▸ **Exercise requirements**
Stop at the line containing "You are a computer-use agent. Image": every line of the listing from the first up to that one must be set down exactly.

▸ **Information supplied**
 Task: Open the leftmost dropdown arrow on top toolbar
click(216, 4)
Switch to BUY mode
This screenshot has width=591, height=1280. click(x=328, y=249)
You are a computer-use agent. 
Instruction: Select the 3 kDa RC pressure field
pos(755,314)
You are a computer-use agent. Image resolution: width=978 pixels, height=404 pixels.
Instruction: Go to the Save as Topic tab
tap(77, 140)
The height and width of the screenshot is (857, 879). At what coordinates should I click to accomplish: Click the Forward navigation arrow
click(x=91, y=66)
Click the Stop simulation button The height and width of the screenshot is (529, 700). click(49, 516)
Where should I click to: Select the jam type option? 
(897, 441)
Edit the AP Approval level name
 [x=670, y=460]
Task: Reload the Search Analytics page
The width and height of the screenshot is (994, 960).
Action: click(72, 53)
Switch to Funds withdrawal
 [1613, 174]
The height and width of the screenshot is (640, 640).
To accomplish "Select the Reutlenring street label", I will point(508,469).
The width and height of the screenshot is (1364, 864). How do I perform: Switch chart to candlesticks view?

▸ **Result below**
 Task: Open the leftmost dropdown arrow on top toolbar
click(216, 4)
Switch to BUY mode
This screenshot has width=591, height=1280. click(x=328, y=249)
You are a computer-use agent. 
Instruction: Select the 3 kDa RC pressure field
pos(755,314)
You are a computer-use agent. Image resolution: width=978 pixels, height=404 pixels.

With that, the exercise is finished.